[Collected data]
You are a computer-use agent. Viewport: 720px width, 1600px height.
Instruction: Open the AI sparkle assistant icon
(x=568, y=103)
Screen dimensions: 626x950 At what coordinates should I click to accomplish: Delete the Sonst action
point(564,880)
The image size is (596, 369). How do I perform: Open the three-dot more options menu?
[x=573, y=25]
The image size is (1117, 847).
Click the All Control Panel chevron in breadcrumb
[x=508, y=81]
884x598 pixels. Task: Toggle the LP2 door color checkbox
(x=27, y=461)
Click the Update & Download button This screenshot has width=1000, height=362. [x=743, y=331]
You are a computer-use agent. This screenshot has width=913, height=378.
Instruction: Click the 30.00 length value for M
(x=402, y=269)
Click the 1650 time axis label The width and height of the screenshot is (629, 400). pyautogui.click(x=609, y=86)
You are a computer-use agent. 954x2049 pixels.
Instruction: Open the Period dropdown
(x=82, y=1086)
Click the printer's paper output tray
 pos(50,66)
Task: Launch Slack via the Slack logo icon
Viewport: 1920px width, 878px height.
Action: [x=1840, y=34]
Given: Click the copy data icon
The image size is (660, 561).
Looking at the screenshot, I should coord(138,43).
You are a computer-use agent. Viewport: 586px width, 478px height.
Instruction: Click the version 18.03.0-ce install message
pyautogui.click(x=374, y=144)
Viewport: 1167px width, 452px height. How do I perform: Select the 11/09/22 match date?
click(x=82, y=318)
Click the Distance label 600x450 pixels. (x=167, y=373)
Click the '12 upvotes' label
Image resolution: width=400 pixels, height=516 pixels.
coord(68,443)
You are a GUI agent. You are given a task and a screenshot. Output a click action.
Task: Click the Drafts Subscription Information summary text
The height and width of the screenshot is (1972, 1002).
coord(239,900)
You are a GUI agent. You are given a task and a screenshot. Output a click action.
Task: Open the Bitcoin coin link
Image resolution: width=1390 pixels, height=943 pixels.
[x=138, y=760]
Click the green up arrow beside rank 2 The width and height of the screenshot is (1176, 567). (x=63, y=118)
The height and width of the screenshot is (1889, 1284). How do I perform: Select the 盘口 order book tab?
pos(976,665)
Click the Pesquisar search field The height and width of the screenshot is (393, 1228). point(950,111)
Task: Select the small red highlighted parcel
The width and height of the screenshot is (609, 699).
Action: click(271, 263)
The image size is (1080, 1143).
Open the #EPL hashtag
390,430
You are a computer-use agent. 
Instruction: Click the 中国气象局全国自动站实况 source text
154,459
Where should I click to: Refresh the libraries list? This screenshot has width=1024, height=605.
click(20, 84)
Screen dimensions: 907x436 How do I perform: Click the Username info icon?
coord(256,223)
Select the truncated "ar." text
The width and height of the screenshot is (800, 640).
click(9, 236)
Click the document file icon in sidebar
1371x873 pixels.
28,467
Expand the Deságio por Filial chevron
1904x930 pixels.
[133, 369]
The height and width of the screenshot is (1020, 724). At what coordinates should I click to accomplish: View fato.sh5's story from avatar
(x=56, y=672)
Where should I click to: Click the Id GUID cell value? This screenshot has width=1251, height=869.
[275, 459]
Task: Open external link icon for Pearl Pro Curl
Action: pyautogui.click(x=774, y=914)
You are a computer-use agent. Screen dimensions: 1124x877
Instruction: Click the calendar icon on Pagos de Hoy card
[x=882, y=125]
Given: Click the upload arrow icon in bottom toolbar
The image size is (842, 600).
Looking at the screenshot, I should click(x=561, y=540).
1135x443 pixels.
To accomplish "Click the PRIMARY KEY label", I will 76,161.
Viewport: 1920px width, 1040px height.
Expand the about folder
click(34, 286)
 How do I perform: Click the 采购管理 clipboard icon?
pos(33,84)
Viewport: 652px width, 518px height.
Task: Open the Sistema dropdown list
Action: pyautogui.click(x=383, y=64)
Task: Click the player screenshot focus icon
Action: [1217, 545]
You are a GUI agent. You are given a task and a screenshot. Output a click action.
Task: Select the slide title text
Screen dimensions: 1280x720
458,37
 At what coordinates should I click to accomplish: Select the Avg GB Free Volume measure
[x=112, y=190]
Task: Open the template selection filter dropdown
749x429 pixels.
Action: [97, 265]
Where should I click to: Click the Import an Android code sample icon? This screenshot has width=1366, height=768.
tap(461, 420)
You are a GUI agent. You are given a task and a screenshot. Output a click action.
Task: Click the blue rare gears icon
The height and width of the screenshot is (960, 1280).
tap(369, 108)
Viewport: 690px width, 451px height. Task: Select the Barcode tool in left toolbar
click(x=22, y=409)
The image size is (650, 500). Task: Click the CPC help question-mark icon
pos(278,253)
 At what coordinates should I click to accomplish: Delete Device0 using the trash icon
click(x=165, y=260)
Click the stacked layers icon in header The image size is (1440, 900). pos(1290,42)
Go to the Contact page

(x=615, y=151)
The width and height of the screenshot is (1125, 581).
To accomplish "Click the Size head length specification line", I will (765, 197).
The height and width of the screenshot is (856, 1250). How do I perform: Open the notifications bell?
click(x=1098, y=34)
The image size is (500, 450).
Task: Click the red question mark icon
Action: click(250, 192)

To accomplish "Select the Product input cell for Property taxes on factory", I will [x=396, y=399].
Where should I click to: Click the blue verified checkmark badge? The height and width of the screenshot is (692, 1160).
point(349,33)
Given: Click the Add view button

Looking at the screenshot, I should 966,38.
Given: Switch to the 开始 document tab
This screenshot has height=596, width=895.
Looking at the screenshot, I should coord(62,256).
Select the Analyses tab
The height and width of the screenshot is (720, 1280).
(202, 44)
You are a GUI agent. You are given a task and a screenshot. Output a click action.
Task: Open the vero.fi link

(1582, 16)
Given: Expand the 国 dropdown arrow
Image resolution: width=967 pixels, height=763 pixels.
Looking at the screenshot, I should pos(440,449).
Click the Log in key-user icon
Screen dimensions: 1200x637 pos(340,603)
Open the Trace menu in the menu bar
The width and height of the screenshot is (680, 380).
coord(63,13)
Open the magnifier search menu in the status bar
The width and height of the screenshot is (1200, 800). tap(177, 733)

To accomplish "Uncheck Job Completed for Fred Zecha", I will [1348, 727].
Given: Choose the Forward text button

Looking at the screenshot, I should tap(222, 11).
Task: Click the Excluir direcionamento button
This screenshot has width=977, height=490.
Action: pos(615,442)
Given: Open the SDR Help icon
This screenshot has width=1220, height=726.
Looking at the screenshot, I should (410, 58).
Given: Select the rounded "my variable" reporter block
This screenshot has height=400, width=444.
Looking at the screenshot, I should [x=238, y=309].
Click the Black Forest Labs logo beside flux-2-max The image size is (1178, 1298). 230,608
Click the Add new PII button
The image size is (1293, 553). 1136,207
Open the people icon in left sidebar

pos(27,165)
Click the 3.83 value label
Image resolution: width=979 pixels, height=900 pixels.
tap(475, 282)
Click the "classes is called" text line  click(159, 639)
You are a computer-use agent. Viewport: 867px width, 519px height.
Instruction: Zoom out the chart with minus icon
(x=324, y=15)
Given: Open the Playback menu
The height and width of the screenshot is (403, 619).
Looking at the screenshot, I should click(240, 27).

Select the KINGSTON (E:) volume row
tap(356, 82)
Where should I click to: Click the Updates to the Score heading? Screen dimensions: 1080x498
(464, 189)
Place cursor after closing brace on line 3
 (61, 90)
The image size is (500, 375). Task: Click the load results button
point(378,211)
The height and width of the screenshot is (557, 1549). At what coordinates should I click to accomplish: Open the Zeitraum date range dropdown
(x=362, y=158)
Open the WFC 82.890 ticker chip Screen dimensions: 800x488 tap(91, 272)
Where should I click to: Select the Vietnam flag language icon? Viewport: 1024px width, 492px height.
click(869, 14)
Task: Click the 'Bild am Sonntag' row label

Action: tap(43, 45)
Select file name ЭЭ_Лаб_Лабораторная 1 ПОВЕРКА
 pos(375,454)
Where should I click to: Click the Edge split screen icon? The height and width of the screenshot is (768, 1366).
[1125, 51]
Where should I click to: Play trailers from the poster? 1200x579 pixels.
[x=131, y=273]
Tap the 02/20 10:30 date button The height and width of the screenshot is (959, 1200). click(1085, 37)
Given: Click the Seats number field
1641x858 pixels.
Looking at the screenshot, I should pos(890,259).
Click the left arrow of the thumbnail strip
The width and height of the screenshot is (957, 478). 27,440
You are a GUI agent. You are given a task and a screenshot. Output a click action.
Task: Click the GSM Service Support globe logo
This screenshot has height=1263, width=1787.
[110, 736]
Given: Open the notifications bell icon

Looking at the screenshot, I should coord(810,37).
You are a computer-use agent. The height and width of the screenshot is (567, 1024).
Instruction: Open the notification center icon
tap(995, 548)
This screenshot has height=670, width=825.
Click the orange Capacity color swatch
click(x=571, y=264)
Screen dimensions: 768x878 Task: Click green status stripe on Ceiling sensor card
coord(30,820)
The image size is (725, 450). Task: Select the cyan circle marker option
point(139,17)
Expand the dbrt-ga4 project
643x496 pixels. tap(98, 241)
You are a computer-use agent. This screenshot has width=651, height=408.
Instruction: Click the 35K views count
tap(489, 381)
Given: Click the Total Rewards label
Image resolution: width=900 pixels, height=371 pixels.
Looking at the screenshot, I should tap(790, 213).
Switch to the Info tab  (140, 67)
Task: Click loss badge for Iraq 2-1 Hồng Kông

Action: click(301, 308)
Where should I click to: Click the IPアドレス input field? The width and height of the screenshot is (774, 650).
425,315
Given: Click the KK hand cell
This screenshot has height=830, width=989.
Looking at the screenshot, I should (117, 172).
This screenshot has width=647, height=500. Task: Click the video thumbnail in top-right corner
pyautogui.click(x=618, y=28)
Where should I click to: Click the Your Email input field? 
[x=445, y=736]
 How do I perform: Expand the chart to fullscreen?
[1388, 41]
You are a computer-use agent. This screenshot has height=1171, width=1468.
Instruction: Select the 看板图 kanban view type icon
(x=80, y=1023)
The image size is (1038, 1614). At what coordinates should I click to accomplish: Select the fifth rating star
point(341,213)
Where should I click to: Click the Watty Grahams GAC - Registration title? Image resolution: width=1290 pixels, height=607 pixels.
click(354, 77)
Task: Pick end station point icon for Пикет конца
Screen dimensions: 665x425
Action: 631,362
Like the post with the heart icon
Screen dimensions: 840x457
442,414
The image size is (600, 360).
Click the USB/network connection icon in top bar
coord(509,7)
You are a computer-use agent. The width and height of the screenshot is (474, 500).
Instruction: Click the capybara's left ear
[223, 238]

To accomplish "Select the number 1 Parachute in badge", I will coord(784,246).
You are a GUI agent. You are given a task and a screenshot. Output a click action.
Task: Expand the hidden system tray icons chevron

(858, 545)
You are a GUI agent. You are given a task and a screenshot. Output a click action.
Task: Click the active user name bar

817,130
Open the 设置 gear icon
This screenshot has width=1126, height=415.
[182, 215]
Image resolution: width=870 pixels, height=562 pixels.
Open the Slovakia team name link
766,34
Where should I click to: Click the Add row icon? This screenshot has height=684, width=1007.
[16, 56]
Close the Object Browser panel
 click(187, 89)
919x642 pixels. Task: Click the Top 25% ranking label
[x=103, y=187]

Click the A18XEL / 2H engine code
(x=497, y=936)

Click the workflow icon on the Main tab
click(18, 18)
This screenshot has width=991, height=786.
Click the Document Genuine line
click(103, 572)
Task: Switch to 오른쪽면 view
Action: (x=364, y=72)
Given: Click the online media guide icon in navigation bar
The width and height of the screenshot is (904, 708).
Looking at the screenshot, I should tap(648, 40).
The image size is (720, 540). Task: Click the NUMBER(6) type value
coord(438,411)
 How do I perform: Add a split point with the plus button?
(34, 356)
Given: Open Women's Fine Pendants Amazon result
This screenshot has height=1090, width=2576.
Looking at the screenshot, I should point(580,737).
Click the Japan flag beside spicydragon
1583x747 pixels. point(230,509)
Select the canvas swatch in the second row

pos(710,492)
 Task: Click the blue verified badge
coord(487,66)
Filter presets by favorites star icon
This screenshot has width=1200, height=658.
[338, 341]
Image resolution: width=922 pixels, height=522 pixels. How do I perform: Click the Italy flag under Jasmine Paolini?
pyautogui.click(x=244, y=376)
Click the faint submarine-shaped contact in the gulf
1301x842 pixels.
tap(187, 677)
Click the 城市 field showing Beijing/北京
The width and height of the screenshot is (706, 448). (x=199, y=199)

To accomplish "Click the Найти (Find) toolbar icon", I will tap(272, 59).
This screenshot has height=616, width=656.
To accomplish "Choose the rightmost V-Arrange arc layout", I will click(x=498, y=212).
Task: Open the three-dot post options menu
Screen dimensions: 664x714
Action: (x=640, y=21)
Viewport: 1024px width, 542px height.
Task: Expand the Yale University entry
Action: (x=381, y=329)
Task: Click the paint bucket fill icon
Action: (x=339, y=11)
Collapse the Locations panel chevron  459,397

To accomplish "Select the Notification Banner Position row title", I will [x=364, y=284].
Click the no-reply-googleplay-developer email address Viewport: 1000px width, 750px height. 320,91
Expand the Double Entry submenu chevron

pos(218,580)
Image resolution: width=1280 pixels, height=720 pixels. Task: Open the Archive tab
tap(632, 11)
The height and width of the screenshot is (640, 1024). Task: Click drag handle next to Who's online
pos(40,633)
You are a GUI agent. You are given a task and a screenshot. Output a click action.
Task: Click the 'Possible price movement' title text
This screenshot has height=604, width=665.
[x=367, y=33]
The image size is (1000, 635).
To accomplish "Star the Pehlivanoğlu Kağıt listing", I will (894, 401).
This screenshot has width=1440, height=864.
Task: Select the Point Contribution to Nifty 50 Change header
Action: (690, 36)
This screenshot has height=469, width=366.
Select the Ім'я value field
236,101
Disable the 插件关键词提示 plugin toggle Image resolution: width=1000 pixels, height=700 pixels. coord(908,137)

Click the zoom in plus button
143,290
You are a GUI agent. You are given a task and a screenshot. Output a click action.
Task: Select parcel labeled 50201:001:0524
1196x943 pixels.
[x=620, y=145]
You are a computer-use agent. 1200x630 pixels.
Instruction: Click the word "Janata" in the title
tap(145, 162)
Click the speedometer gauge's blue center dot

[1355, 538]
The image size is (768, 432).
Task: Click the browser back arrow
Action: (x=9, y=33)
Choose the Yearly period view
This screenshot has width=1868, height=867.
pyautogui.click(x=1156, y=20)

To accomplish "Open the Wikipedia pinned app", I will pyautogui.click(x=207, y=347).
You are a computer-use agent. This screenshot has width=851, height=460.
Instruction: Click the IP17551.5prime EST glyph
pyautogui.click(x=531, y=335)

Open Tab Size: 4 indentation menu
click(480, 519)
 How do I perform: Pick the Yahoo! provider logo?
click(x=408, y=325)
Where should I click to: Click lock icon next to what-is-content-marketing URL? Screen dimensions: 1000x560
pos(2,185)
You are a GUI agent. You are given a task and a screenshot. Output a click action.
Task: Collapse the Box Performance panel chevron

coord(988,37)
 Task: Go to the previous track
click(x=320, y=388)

Exercise objective
Identify the lines above that contain the word "parcel", then copy them.

Your response
Task: Select the small red highlighted parcel
Task: Select parcel labeled 50201:001:0524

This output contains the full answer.